Aim:
Update the records, starting with the line that contains "I want to click on 'Pagetop', so" and going on through the end, by changing "screenshot" to "image" and keeping everything else the same. Write out only those lines, and leave the pictures out.
** Start **
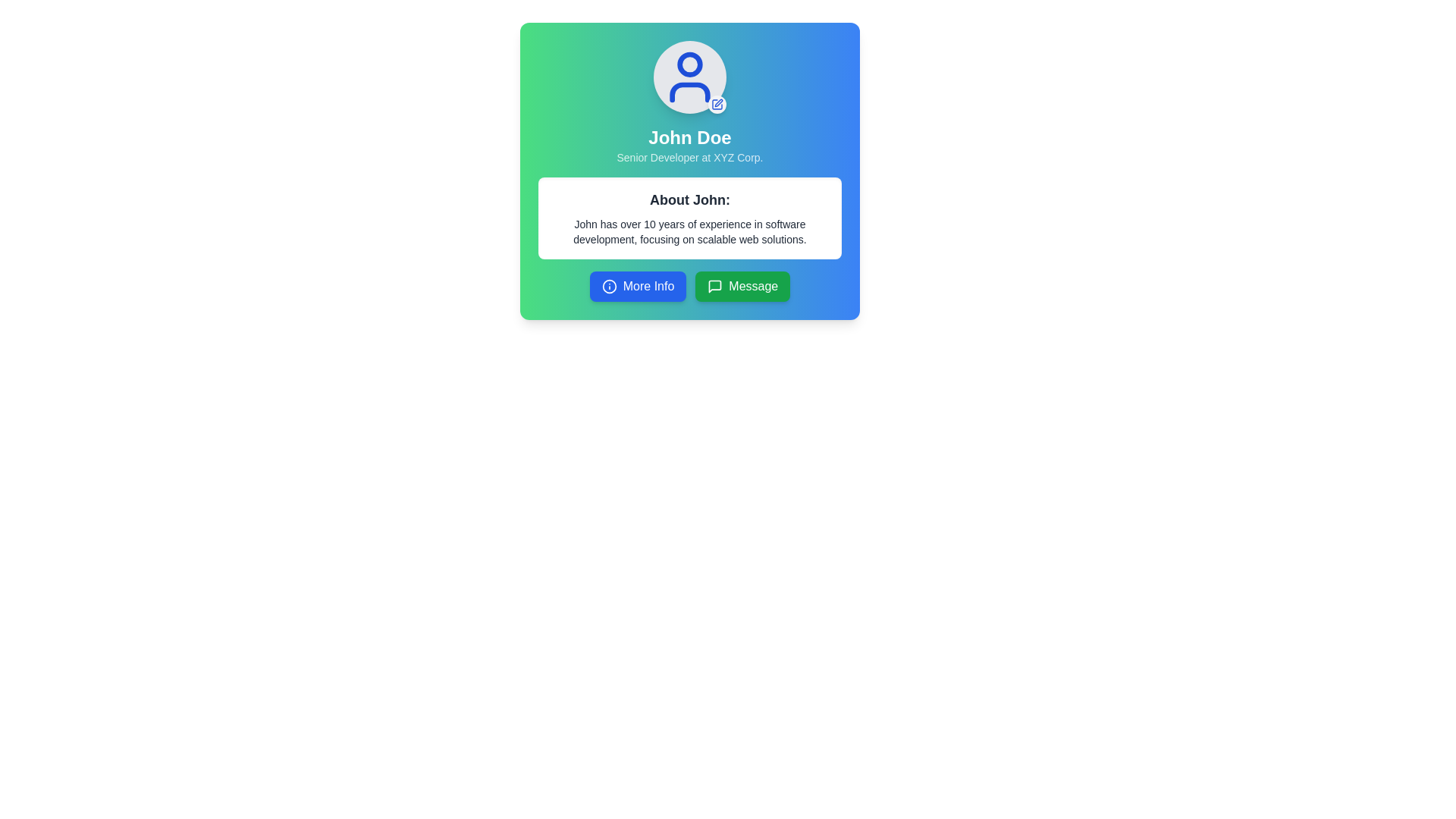 This screenshot has height=819, width=1456. I want to click on the messaging icon located adjacent to the 'Message' button at the bottom-right corner of the card interface, so click(714, 287).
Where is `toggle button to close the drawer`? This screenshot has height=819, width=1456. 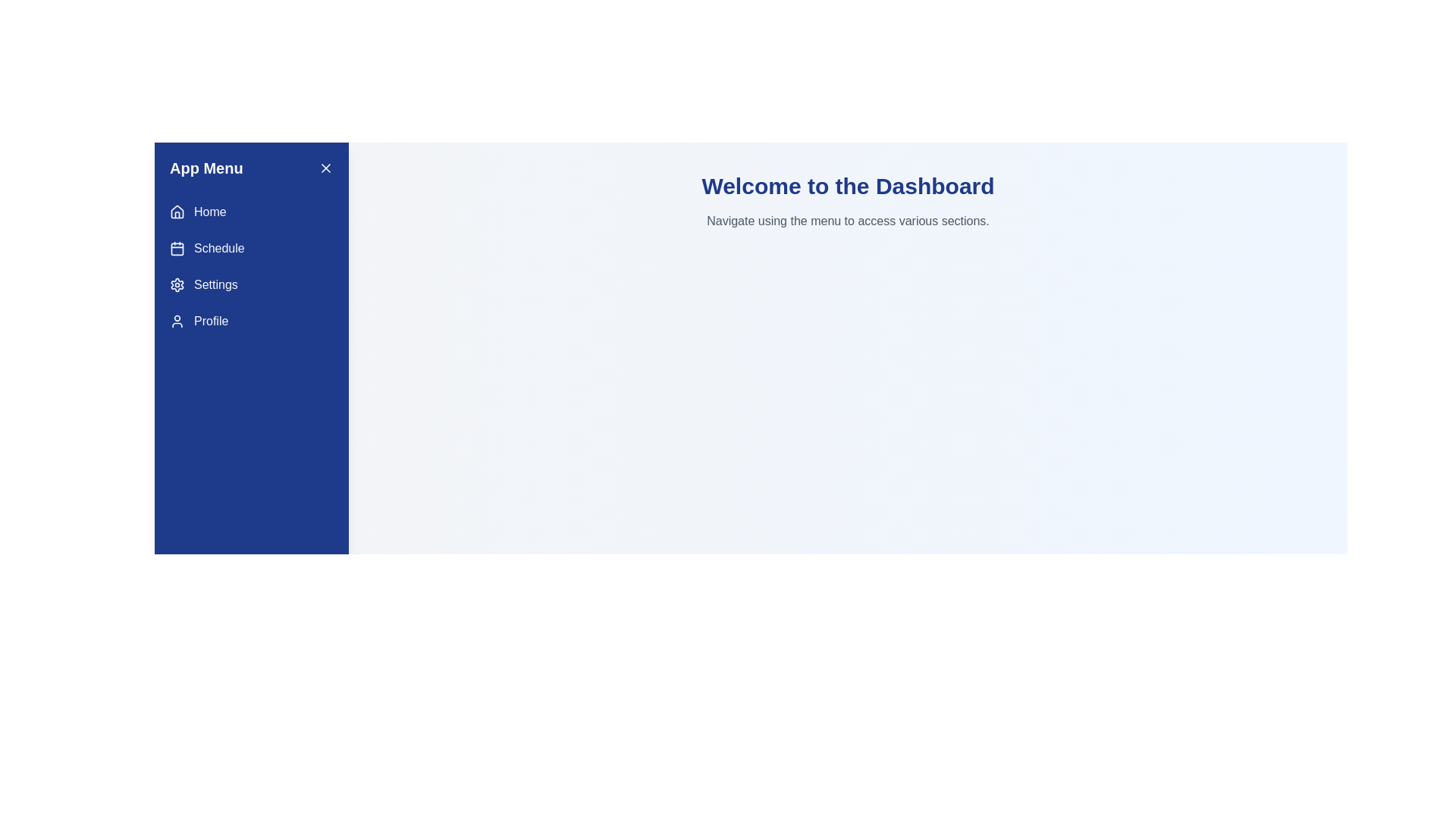 toggle button to close the drawer is located at coordinates (325, 168).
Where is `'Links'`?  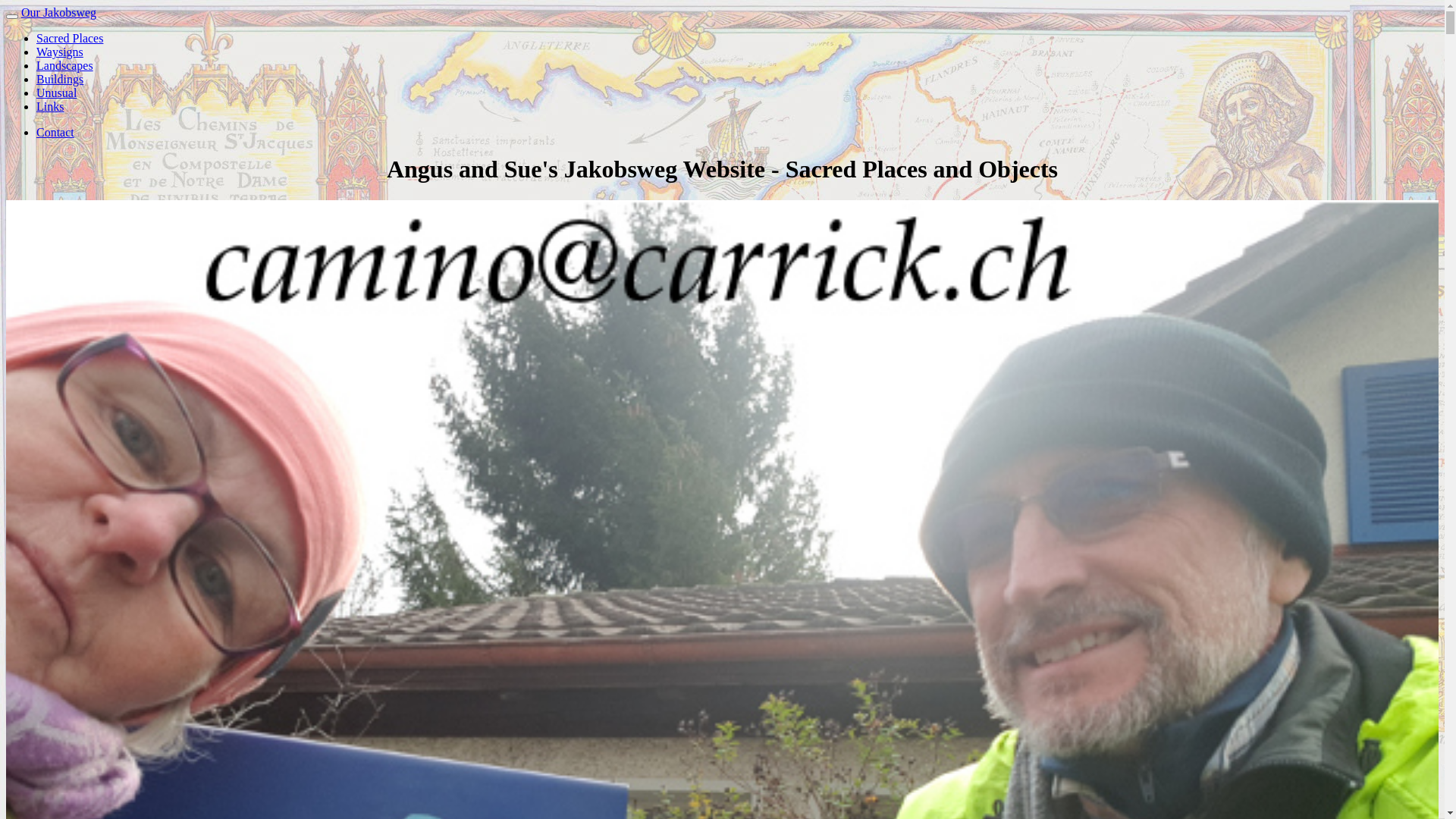 'Links' is located at coordinates (50, 105).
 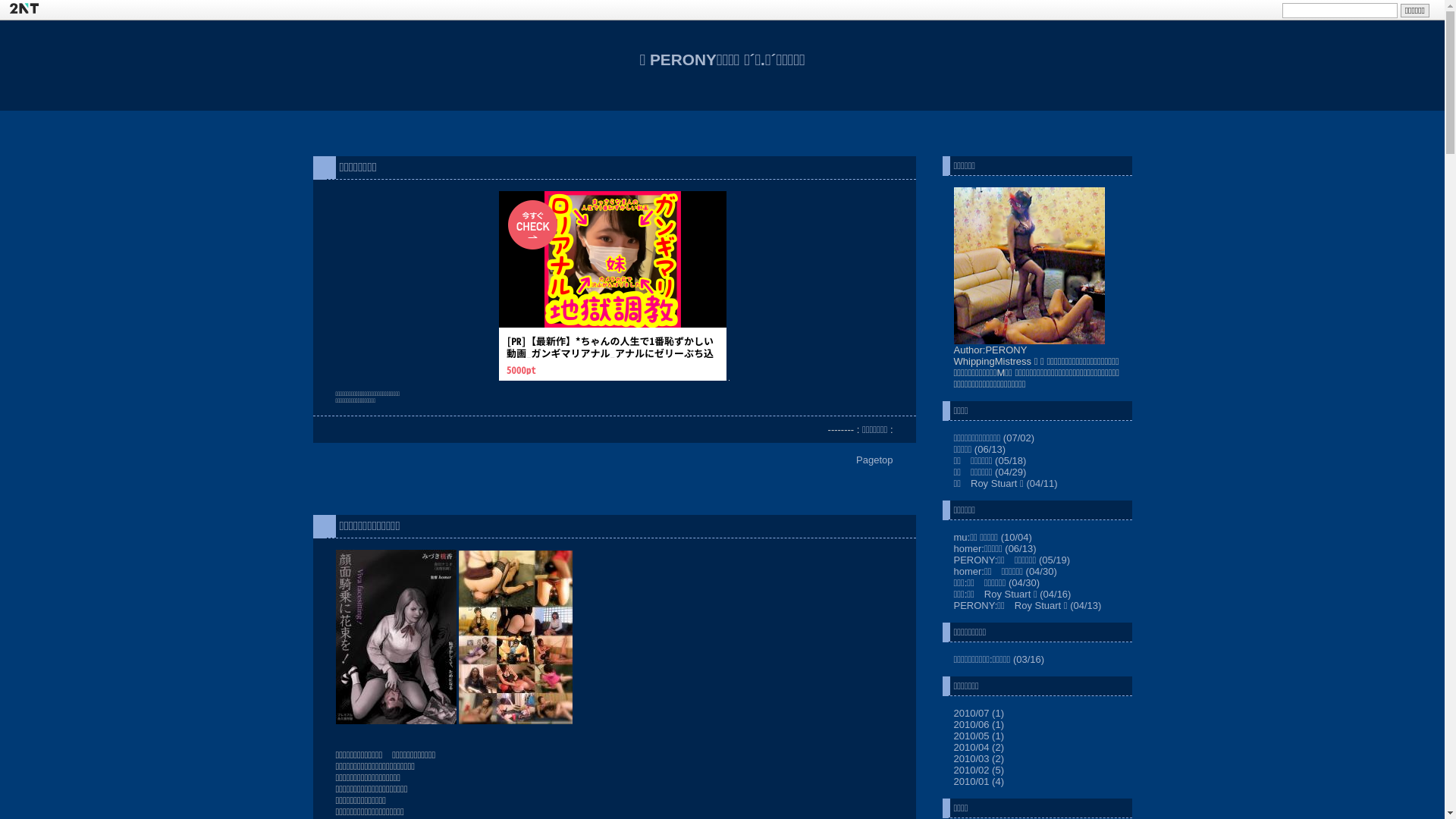 I want to click on 'Pagetop', so click(x=874, y=459).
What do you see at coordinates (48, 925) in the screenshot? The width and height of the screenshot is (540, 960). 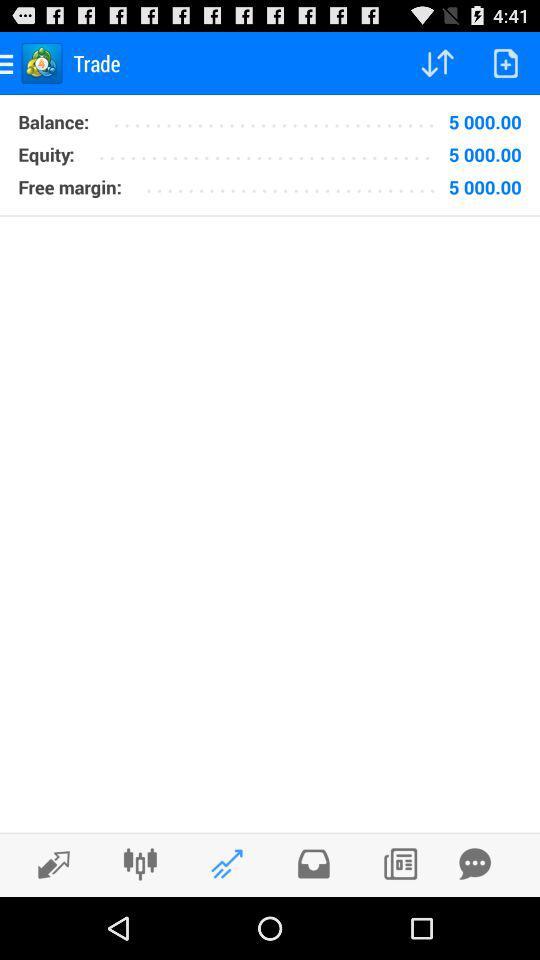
** End **
Task solution:
  I want to click on 'Pagetop', so click(x=874, y=459).
What do you see at coordinates (48, 925) in the image? The width and height of the image is (540, 960). 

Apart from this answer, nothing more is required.